= Problem statement =
Search the data below for the line containing "The height and", then please set down that line and all remaining ones exactly as written.

= Saved entries =
※
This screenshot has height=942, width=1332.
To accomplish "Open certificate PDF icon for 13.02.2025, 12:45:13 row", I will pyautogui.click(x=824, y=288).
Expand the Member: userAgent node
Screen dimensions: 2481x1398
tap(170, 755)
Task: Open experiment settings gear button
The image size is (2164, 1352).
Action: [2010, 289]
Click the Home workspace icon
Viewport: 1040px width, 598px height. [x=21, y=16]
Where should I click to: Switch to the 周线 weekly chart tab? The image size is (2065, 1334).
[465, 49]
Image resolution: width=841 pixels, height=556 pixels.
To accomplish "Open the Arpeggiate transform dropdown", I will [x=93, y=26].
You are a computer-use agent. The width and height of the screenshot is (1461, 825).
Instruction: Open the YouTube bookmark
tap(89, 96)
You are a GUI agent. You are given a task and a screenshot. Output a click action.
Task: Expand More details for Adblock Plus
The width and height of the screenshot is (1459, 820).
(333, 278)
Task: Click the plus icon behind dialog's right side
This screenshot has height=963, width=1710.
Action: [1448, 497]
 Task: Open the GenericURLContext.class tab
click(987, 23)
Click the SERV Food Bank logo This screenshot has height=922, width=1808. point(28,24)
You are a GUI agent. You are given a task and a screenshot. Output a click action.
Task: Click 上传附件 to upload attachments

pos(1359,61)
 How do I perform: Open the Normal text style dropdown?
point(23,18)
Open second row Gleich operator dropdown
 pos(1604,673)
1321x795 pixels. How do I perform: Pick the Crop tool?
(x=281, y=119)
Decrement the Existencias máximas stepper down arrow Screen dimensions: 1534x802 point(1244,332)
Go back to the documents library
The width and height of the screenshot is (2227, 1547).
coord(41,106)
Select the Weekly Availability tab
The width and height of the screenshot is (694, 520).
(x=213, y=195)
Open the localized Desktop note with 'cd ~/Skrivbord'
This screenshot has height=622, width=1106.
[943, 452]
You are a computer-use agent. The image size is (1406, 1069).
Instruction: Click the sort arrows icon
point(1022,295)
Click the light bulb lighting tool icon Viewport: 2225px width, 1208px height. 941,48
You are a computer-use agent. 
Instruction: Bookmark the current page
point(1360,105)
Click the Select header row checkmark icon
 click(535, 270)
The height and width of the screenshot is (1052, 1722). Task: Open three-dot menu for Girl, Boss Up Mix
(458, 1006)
※
= Answer =
The height and width of the screenshot is (1052, 1722). Task: Open three-dot menu for Girl, Boss Up Mix
(458, 1006)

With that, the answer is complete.